After tough negotiations, the Saudi government accepted Rp 7.7 billion (US$793,100) in compensation and released Satinah. She was previously required to pay diyyat (blood money) of Rp 25 billion or she would be executed.
Anis said it was as a result of the government’s tardy response that such a critical point was reached.
“If the government had given legal assistance from the very beginning and monitored the case, I think the situation would be different,” she said.
The crisis began in 2009 when a Saudi court sentenced Satinah to death for killing her female employer from Al Ghasseem province, Saudi Arabia, in an incident in 2007.
Migrant Care wrote to the Foreign Ministry in February 2009, asking the government to take steps to save Satinah.

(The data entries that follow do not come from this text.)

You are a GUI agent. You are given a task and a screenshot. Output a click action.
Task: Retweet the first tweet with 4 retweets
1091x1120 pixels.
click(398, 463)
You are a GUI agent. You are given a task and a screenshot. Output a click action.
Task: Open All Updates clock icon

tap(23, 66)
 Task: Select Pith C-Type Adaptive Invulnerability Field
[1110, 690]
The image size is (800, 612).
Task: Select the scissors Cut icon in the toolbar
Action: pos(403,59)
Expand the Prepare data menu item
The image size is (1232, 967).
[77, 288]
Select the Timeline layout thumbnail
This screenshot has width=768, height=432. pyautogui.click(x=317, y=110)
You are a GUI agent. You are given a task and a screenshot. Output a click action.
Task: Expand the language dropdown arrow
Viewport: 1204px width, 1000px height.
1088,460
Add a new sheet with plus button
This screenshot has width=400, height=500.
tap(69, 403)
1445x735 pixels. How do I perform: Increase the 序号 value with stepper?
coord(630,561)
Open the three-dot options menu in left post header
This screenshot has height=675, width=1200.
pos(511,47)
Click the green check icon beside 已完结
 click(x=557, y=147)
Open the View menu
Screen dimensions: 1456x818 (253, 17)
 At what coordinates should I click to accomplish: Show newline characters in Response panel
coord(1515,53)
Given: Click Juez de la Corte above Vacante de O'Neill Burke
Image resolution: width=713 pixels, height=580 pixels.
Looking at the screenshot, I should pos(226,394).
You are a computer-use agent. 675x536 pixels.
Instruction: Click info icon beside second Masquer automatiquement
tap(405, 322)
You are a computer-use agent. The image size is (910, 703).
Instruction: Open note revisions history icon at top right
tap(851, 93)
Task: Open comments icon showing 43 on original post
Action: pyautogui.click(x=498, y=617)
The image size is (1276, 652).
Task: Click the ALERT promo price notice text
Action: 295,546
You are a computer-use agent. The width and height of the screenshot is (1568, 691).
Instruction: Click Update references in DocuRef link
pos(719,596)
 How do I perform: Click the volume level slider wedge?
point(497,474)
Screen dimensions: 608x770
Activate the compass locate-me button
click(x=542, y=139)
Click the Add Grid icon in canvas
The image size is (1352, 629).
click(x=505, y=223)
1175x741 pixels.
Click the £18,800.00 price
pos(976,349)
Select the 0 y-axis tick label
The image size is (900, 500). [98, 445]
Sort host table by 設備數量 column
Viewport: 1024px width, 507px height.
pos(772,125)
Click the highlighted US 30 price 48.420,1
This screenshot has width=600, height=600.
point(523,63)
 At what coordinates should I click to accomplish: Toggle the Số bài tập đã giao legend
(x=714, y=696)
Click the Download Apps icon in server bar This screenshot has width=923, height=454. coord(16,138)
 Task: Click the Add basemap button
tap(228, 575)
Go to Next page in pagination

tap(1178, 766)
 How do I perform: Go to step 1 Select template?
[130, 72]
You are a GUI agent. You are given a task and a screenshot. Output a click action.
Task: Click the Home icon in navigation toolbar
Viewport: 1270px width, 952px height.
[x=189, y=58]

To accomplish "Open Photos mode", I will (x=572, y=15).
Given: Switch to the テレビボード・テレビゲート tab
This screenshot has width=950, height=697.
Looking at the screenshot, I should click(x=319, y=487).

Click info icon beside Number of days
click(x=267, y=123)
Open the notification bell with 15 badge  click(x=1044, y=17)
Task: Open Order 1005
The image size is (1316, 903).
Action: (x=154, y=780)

A second letter to the ministry followed in October.
The organization received no response from the Foreign Ministry until October 2011 when it received a letter describing measures the government had taken to save Satinah.
The letter came only few months after the Saudi authorities executed Ruyati binti Satubi on June 18, 2011, for killing her employer.
The government seems unable to do anything to protect the workers despite laws to protect them.
Data from Migrant Care shows that as of 2012, 420 migrant workers from Indonesia are facing the death penalty — mostly in Malaysia and Saudi Arabia — 99 have already been executed. In 2012, 16 Indonesian workers were shot by Malaysian police without a clear reason. In a recent case, three Malaysian police officers allegedly gang-raped a 25-year-old Indonesian female worker.
Anis said that 2012 was the year where the Indonesian diplomacy reached its lowest ebb.
“The situation is really bad. The government is passive, slow and seems to lack the ‘teeth’ to save our workers overseas,” said Anis.
Sulistri of the Confederation of Indonesia Prosperity Trade Union (KSBSI) said Indonesia has voiced its commitment to promoting the rights of workers including those overseas.
“It lacks the necessary implementation. Many workers are exposed to abuse in destination countries and during the recruitment process, which is partly caused by weak control of recruitment agencies,” she said.
The government had taken some steps to address this situation in 2012 with its decision to ratify the 1990 convention on migrant workers and the issuance of the president directive or amanat presiden (Ampres) on the revision of Law No. 39/2004 on Indonesian migrant workers.
In April, after more than 20 years, the Indonesian government ratified the International Convention on the Protection of the Rights of All Migrant Workers and Members of their Families.